| Exercise details |
Find and copy every line in the records that includes the string "Zoom".

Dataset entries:
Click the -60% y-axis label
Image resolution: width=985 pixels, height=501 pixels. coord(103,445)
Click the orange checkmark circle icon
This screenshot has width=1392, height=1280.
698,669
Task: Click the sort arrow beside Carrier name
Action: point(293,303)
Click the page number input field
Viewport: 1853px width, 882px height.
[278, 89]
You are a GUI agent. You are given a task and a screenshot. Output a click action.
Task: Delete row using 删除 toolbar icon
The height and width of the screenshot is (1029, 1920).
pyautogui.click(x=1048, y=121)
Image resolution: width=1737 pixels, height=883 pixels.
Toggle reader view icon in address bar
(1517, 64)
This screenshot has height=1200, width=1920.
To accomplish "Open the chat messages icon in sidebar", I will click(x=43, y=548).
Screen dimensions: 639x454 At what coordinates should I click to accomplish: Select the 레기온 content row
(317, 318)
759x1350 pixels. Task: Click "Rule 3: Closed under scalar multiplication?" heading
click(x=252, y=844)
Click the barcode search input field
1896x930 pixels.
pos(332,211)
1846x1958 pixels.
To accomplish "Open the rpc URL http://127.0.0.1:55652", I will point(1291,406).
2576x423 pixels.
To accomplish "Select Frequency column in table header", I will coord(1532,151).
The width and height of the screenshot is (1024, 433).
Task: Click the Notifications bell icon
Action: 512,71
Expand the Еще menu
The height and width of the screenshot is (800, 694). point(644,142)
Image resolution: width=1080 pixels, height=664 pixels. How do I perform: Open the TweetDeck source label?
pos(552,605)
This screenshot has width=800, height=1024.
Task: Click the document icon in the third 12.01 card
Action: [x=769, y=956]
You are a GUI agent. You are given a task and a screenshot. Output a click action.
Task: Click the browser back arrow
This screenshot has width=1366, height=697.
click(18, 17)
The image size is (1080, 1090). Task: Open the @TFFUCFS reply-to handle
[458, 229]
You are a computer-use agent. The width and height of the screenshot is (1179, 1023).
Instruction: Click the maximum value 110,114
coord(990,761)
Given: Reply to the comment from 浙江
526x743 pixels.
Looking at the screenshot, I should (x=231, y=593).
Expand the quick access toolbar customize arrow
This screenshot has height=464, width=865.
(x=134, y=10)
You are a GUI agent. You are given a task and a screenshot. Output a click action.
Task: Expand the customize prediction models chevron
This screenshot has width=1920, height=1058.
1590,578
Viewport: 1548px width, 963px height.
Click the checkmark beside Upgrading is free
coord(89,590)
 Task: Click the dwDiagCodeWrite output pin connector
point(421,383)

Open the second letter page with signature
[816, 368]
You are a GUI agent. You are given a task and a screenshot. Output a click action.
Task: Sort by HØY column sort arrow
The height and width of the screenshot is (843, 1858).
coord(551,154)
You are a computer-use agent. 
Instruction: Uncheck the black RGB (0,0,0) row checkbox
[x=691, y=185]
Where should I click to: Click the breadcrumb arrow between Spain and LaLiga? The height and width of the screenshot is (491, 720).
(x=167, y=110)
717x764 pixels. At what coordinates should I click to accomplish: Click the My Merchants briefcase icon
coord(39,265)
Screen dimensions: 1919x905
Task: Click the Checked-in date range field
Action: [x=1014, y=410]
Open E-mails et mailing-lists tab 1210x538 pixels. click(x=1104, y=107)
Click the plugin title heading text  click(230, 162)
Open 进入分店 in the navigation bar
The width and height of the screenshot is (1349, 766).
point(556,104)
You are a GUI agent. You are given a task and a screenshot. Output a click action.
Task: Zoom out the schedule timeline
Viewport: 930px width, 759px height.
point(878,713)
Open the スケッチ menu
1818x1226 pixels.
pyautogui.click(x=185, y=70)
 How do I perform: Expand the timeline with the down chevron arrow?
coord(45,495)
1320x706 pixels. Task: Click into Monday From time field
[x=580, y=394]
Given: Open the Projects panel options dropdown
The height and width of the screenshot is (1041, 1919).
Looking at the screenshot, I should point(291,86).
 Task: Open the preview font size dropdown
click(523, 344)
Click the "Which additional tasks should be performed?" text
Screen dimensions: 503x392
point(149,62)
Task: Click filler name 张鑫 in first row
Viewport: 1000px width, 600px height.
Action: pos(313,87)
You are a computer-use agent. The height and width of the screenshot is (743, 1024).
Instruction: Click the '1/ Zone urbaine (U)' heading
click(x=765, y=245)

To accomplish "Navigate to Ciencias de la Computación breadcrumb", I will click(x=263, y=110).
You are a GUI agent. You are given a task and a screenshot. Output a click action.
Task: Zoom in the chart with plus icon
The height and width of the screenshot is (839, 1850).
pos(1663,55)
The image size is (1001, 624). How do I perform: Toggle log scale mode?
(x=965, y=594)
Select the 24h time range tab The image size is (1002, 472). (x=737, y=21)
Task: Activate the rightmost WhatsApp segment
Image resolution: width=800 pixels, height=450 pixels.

| Task response |
Task: Zoom out the schedule timeline
Task: Zoom in the chart with plus icon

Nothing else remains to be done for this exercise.